Now Let Us Praise Some SF Prediction: Privacy and Philosophy (9 June 2013)

      In her introduction to the 1976 reissue of her book, The Left Hand of Darkness, Ursula K. Le Guin denies that she, or most SF authors, are into prediction: "Prediction is the business of prophets, clairvoyants, and futurologists. It is not the business of novelists. A novelist's business is lying." Le Guin, though, thinks novels particularly and fiction generally can earn their keep because, paradoxically, fictions are not just complex and convoluted lies but also thought experiments that can tell us important truths about current society and may be useful, on occasion, in thinking about truths for the future.

      Kurt Vonnegut, Jr., approached the issue with the metaphor and image of artists as canaries: "I sometimes wondered what the use of any of the arts was. The best thing I could come up with was what I call the canary in the coalmine theory of the arts. This theory says that artists are useful to society because they are so sensitive. They are super-sensitive. They keel over like canaries in poison coal mines long before more robust types realize that there is any danger whatsoever."

     Science fiction isn't very good at prediction because, as Le Guin notes, it's into extrapolating current trends — and history indeed consists of the continuation of most current trends, but also the occasional weirdo change, frequently (and ironically here), a scientific and/or technological change that changes a lot.

     So every now and then I praise some SF that has been kind of good at predicting and very good at the canary-in-the-coal-mine job and warning of increasing dangers. The occasion for beginning to write this essay was my listening to Kim Stanley Robinson's Forty Signs of Rain (2004), which kills off a flock of canaries warning about global climate change. Still, this time around I want to return to four classic dystopias — and I'll allude to a couple more works — and an anti-utopia; two of these stories you've probably heard of, the rest maybe not.

     Okay, for the more pedantically inclined, a brief justification of differentiating "dystopia" and "anti-utopia": If a eutopia is a story about a Good Place (eu-topia), a dystopia is a story about a Bad Place (dys-topia). Some dystopias may have started out as eutopian projects, but if so that point isn't stressed, and dystopias are mostly agnostic about the possibility of eutopia. An anti-utopia is an attack on trying to set up at least one kind of eutopia and, at an extreme, an attack on utopianism root and branch (and leaves and stems and seeds). George Orwell's Nineteen Eighty-Four (1949) is a dystopia, with no patience with the idea that Nazi and (more to Orwell's point in the late 1940s) Stalinist thugs are spoiled eutopians: when the novel's severely-limited protagonist, Winston Smith suggests that the totalitarian Party of Oceania works for the common good, the Party official O'Brien cruelly corrects him: "The Party," O'Brien says, after blasting Smith with excruciating pain, "seeks power entirely for its own sake. We are not interested in the good of others […]. The German Nazis and the Russian Communists came very close to us in their methods, but they never had the courage to recognize their own motives. They pretended, perhaps they even believed that they had seized power unwillingly and for a limited time, and that just round the corner lay a paradise where human beings would be free and equal. We are not like that. We know that no one ever seizes power with the intention of relinquishing it. Power is not a means; it is an end" (Part Three, section 3).

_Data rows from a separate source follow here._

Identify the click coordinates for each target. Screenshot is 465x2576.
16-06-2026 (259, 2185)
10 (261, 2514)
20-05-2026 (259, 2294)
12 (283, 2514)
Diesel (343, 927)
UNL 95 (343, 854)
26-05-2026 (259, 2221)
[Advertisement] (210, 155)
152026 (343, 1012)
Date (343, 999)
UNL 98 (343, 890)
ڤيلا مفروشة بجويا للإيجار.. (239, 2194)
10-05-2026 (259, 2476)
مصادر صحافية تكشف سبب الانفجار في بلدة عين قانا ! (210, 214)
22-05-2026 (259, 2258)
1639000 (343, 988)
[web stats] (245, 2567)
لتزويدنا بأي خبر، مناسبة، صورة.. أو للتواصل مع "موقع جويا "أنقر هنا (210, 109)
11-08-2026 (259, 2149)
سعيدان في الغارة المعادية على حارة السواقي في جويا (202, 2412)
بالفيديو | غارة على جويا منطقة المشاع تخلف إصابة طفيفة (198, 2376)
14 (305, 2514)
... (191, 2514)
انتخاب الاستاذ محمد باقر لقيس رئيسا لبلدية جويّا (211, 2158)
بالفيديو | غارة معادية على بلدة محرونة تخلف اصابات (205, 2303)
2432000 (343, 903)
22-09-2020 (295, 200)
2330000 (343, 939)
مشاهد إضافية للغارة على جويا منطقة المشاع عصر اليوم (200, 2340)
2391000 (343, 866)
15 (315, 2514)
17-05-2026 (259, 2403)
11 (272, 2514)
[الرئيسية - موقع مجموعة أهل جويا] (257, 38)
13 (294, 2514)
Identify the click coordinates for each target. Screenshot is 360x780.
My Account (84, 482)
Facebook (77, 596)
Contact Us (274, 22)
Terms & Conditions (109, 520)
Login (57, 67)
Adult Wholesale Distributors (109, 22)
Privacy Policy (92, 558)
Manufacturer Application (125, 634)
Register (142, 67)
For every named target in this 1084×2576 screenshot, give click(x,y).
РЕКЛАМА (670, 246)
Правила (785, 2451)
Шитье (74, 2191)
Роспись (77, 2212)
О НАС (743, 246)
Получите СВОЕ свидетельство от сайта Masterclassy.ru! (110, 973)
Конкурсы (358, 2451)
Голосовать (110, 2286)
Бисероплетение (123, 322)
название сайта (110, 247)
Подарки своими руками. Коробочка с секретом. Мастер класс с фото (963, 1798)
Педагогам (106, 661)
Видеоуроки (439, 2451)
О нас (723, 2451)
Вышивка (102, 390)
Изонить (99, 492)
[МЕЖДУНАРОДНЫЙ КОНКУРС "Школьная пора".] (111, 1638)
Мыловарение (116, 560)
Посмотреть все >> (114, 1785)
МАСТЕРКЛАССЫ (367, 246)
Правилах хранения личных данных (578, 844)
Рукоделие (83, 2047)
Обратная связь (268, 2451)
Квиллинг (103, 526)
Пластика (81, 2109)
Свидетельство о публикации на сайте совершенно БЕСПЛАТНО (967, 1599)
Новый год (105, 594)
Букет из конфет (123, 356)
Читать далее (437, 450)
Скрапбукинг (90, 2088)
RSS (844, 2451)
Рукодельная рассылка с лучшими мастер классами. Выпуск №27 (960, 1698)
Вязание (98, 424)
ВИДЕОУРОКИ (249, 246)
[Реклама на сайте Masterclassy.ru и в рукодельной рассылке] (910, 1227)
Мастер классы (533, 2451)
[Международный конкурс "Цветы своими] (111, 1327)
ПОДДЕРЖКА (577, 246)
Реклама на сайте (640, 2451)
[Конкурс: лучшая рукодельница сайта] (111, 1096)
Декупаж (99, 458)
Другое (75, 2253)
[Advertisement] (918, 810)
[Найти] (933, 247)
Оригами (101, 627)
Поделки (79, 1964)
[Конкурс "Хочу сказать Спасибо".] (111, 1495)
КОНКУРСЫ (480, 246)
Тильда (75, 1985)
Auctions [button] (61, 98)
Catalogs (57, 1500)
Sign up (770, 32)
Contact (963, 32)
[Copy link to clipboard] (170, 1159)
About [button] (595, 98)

     In Aldous Huxley's Brave New World (1932), however, the Powers that Be emphatically intend remaining in power, but they know enough to do that by creating a society where people are thoroughly unfree and controlled and set in a class and individual place in a rigid hierarchy — and therefore are happy: innocents, of a sort, in paradise, this Brave New World ("that hath such people in it"). Huxley was to go on to write the eutopia Island (1962), and Island and Brave New World should probably be read together as a complementary pair, but Brave New World is an anti-utopia.
     Anyway, Nineteen Eighty-Four and Brave New World are two of the works I want to talk about, and I assume you know them. (If you do not, stop wasting your time reading my schlock and read them now; they're in most libraries and on the web.) The others you may not have heard of: Yevgeny Zamyatin's We (1920), E. M. Forster's "The Machine Stops," and Cyril M. Kornbluth and Frederik Pohl's Space Merchants (1952/53).

     What We, Nineteen Eighty-Four, Brave New World, and Space Merchants all get right and what interests me in this part of my essay — who stole what from whom does not interest me — is privacy in two senses.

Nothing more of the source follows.